Ранним утром с поезда ведут меня и других заключенных, которых совсем не знаю, в Свердловскую пересыльную тюрьму. На улицах еще пусто. Только двое горластых мальчишек, неизвестно откуда взявшиеся, заметили наше печальное шествие.
– Воров ведут, – кричит один.

Другой бросил камень. Камень пролетел мимо, тела не задел, но почувствовала его где-то глубже.
Если бы два года тому назад я приехала в Свердловск, сколько вот таких бы мальчиков и девочек встречали бы свой театр, меня, и как!
При входе в тюрьму проверяют фамилию, статью, срок…
Меня ввели в большую камеру. Женщины с разными статьями из разных городов. Среди них многие видели мои постановки или читали о них в газетах. Кое-кто слышал, когда я читала Пушкина в Бутырской тюрьме и, подначивая других, попросил устроить им… концерт.
Организовались вокруг меня моментально: кто – на нарах, кто – под нарами, кто – просто на полу. Главное, поближе к «мастеру тюремного художественного слова». Каждое слово, как в голодное время хлеб, глотали, и я это чувствовала. И опять, словами Пушкина, «несчастью верная сестра – надежда» вползала в наше воображение, переносила нас в другие миры, рождала другие образы. Помню, читала «Цыганы», сказки, стихи. Исполняя «Я помню чудное мгновенье», не смогла обойтись без Глинки…
Утром снова в путь. В поезде продолжала читать стихи самой себе…
И вдруг замечаю пристальные глаза своей соседки – жены заместителя наркомвоенмора Я.Б.Гамарника. Кажется, ее муж успел застрелиться сам. Одета она тщательно, как будто ее только вчера арестовали, причесана, как будто ничего и не случилось, с волосами, заколотыми шпильками. И только перепуганные, как после только что полученного неожиданно подзатыльника, глаза говорят о ее внутреннем самочувствии. Ей странно, что я все время молчу, и она начинает разговор первая:
– Вы, конечно, понимаете, товарищ Вейцер, после всех тех встреч, которые устраивали около этих же железнодорожных платформ совсем недавно моему мужу, ч т о я сейчас переживаю… Единственное мое утешение, что наша дочь, пионерка, отличница, Веточка моя ненаглядная, продолжает учиться, в то время как меня по существу уже нет…

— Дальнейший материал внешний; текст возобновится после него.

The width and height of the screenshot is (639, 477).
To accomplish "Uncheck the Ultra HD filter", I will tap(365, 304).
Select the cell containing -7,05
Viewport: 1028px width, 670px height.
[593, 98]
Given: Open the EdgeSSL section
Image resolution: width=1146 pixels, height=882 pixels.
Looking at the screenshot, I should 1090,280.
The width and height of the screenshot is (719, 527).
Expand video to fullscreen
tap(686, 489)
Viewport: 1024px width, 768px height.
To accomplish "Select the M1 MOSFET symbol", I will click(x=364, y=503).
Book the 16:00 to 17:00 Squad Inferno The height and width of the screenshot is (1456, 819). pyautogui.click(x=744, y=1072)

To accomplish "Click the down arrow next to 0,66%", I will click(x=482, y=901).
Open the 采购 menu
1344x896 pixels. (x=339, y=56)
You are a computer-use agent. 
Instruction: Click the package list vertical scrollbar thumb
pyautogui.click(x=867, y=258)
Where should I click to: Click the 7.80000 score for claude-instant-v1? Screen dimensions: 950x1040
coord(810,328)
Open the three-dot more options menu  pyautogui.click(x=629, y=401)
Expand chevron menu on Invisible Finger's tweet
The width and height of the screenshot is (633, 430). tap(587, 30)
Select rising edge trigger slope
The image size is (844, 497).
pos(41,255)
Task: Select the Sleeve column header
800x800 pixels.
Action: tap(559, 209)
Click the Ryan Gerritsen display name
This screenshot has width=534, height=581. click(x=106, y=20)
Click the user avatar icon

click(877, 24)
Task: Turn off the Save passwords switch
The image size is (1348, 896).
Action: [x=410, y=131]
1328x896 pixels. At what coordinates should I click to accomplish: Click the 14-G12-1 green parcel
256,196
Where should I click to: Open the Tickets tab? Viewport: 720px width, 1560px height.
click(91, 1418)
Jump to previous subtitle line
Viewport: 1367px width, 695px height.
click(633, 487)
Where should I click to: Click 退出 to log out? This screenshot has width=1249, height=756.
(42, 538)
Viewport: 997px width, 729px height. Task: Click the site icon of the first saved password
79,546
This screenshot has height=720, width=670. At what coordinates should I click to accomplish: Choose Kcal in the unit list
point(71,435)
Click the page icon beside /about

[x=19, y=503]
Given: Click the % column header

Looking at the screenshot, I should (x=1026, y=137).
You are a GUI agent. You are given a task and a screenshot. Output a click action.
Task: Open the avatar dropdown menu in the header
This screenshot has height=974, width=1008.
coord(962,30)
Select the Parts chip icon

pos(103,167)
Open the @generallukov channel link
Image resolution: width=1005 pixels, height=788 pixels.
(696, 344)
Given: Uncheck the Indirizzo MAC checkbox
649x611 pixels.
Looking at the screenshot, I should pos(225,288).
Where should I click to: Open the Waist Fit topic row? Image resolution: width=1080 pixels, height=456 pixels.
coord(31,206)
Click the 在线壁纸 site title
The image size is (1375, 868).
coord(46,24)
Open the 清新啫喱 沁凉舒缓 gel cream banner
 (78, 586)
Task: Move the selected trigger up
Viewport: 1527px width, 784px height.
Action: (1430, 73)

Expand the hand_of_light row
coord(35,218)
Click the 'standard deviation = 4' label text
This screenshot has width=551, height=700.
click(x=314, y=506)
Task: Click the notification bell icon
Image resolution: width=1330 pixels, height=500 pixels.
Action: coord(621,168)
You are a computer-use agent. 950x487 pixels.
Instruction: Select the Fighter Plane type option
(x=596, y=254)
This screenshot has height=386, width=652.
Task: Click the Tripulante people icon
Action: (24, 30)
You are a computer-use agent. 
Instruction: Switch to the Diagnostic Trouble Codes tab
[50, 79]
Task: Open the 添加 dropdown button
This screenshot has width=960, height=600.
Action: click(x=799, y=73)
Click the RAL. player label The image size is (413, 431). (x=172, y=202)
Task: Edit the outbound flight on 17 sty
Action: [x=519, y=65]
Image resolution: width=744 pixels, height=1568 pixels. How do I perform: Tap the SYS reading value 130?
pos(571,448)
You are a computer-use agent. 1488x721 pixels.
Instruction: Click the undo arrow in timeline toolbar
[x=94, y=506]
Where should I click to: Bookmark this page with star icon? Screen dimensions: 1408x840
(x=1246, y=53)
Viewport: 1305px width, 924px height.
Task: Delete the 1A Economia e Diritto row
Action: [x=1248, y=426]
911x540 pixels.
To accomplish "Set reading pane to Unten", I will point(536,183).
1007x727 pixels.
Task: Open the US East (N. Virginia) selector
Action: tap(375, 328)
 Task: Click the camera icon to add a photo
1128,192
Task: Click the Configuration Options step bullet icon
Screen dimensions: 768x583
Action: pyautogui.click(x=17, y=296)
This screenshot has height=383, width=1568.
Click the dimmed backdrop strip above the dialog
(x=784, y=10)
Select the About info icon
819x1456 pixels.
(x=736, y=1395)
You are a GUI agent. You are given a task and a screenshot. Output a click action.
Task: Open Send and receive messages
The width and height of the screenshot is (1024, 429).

Она не успевает докончить фразы, как со второго этажа, где возлежит здоровенная урка, на нее сыплется шелуха от грецких орехов: урка то и дело меняет положение на своих нарах для того, чтобы плевать прямо в лицо жены прославленного военачальника, особенно когда та торжественно употребляет слово «товарищ»:
– Поговори, поговори, штымпиха из самых порядочных! Только не подавись моей шелухой-то…

И вдруг я вскакиваю и громким своим голосом все когда-либо слышанные и еще никогда ранее не произнесенные слова отборного мата пулеметной очередью запускаю в урку… Она перестала жевать орехи, восхищена, что «нижняя штымпиха», так может…
Но жена Гамарника, за которую я заступилась от чистого сердца, закрывает лицо чистым носовым платком и тихо плачет:
– Никогда не ожидала от вас…

– Добавьте «товарищ Вейцер»… – говорю я, так как только сейчас понимаю, как разнороден состав этого вагона и как в общем-то смешна вся эта ситуация, в которой я, к своей неожиданности, страстно любя иностранные языки, помимо своей воли овладела и этим.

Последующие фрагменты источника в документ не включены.